We are humbled and encouraged by Moses’ reassurance that ‘lo bashamayim hi’, and urged toward due diligence by his student Joshua: “This book of Torah shall not depart out of your mouth; but you shall meditate therein day and night, that you may observe to do according to all that is written therein: for then you shall be prosperous, and then you shall have good success.” (Josh. 1:8). Still and all, there is much cause for pause before undertaking such an overwhelming endeavor because, as we have tried to argue, “kein ba-shamayim hi”;
Prof Shalom Carmy offers us perspective. He eloquently explains, in the context of Torah study, the following lines from T.S. Eliot’s Four Quartets.
“For language with which to speak of the daunting challenge of how to articulate authentically, in one’s own voice, the dimensions of human existence in the face of a seemingly overwhelming burden of tradition, we again quote Eliot:
“And what there is to conquer
By strength and submission, has already been discovered
Once or twice, or several times, by men whom one cannot hope
To emulate—but there is no competition—
There is only the fight to recover what has been lost
And found and lost again and again: and now, under conditions
That seem unpropitious. But perhaps neither gain nor loss.

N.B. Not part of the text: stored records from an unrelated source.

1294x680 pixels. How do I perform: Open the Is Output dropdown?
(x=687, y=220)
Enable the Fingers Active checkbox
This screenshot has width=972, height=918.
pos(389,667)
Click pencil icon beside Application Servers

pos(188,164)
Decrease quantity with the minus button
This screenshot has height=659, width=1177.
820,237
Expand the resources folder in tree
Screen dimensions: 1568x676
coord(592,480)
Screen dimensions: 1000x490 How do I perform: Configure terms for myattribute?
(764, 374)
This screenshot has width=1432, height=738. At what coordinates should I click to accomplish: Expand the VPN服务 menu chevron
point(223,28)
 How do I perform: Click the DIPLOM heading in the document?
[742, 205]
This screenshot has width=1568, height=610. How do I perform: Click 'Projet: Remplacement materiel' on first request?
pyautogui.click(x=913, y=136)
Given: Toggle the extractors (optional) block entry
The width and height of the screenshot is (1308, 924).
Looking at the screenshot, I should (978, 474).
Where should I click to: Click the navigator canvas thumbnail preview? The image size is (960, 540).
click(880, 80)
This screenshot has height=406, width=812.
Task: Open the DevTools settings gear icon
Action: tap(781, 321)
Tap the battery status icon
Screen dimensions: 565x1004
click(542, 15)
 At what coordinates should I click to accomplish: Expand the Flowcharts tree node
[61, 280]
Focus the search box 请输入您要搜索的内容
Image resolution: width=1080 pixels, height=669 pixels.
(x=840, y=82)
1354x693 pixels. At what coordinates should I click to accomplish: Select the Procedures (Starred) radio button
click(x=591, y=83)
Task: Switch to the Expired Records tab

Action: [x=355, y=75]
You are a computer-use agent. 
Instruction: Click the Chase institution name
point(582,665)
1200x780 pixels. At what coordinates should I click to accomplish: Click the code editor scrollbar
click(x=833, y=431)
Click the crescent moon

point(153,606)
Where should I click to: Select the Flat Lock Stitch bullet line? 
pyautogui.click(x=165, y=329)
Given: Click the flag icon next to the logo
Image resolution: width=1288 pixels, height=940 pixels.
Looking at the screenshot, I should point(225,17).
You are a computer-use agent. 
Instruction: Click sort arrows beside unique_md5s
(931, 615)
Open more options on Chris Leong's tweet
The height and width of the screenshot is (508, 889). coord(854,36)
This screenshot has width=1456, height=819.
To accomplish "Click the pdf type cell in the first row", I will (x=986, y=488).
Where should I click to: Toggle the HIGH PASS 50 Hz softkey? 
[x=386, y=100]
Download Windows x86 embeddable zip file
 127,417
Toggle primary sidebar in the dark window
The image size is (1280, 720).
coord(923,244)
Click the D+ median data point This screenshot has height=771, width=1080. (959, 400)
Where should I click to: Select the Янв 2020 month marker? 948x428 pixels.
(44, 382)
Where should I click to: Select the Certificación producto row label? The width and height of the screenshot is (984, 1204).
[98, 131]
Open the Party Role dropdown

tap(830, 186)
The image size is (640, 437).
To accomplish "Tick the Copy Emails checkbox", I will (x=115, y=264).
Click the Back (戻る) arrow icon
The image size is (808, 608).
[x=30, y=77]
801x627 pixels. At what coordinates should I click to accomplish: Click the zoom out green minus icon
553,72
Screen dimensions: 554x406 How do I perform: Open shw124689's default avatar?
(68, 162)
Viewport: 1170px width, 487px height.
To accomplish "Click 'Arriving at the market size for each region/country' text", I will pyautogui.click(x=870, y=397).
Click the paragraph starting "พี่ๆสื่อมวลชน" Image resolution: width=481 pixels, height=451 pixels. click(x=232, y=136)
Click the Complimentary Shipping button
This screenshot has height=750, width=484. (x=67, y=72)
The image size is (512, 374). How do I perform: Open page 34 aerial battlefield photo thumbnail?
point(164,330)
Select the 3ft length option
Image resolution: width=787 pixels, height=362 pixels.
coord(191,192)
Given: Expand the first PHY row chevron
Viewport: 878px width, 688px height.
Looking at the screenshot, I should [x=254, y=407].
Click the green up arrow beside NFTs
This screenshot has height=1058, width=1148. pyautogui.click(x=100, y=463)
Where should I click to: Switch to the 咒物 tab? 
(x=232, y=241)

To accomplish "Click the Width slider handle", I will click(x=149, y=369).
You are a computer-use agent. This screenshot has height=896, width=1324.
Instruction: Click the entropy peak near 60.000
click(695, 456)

For us, there is only the trying. The rest is not our business.
With the drawing of this Love and the voice of this Calling
We shall not cease from exploration
And the end of all our exploring
Will be to arrive where we started
And know the place for the first time.”
“The thinker of whom we speak is embarked on a spiritual quest, the search for a way of seeing and living, that can never be fully expressed, a Truth that cannot be mastered, a Love whose Name we cannot utter, though He possesses ours from Eternity.” (Shalom Carmy, “To Get the Better of Words, An Apology for Yir’at Shamayim in Academic Jewish Studies" Torah Umadda Journal 2, (1990), pp 7-24).
Both in Israel and in the world at large there is serious need for outstanding teachers of Bible. Teachers, who not only transmit information, but also inspire by probing the mystique of Bible and teaching its lessons and values.
It is my hope that this article communicates my passion for Tanakh and encourages worthy students to enter the field and become inspirational teachers. The formidable task of teaching Tanakh requires embracing both courage and modesty- oz v’anava.
Courage will spur us to mine Scripture, again and again, to discover the many gems still waiting to be unearthed. It will enable us to develop a sincere, coherent and sophisticated approach to the content and contours of the Bible. Modesty will help guide us in how to share our spiritual odyssey with others.
Lest we despair that “kein bashamayim hi” we need only remember - “Ah but a man’s reach should exceed his grasp or what’s a heaven for?” (Robert Browning, Andrea del Sarto)
1 My sincere thanks to Rabbi David Shapiro for his valuable insights.